Семченко знал, что на женских могилах не пишут иногда год рождения. Это затем делается, чтобы после, когда будут люди мимо проходить, пожалели бы покойницу. У женщин нет возраста, он им даже мертвым помешать может — старуху-то не пожалеют! Но Семченко всегда думал, что только у старых женщин не пишут на могилах, когда они родились. А Казароза умерла молодой. Может быть, никто в труппе попросту не знал даты ее рождения? Сколько лет она прожила — двадцать пять, тридцать?

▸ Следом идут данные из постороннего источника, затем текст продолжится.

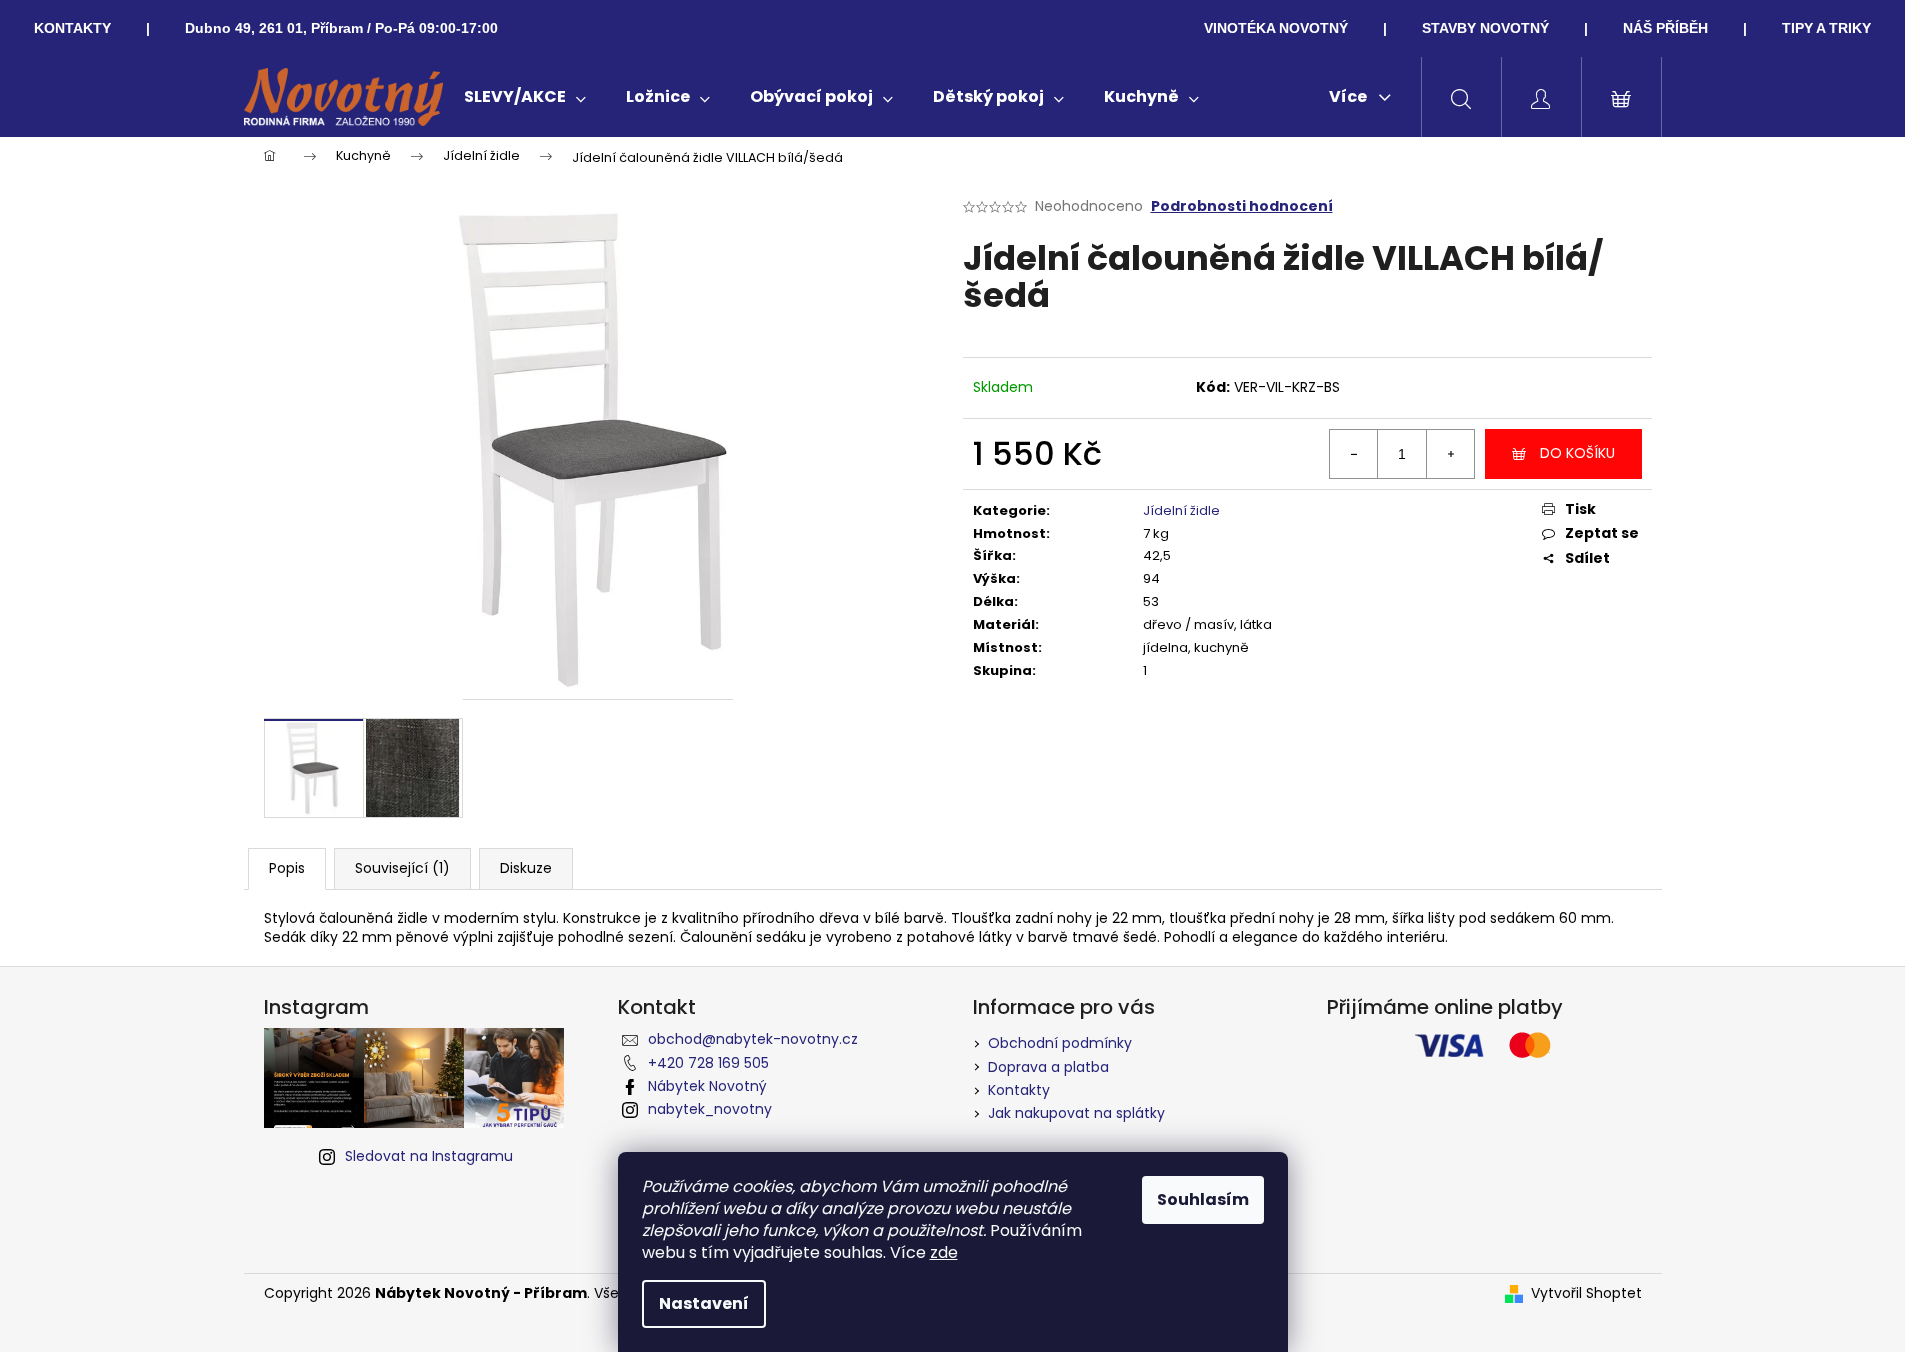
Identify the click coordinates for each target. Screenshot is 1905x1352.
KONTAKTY (72, 28)
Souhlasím (1203, 1199)
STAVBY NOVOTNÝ (1485, 28)
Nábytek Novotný (707, 1086)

Семченко выкурил папиросу, попробовал крест — не шатается ли — и пошел обратно.

На центральной аллее, возле единоверческой церкви задержался перед надгробием эсперантиста Платонова. Как рассказывал Линев, этот Платонов, владелец обувного магазина, уже в преклонном возрасте увлекся учением доктора Заменгофа. Своим единомышленникам он продавал обувь со скидкой двадцать пять процентов и даже принимал заказы от эсперантистских организаций из других городов. Все российские эсперантисты носили его сапоги. Алферьев, возможно, тоже.

На плите высечено было:

«Блаженны славившие бога всеобщим языком».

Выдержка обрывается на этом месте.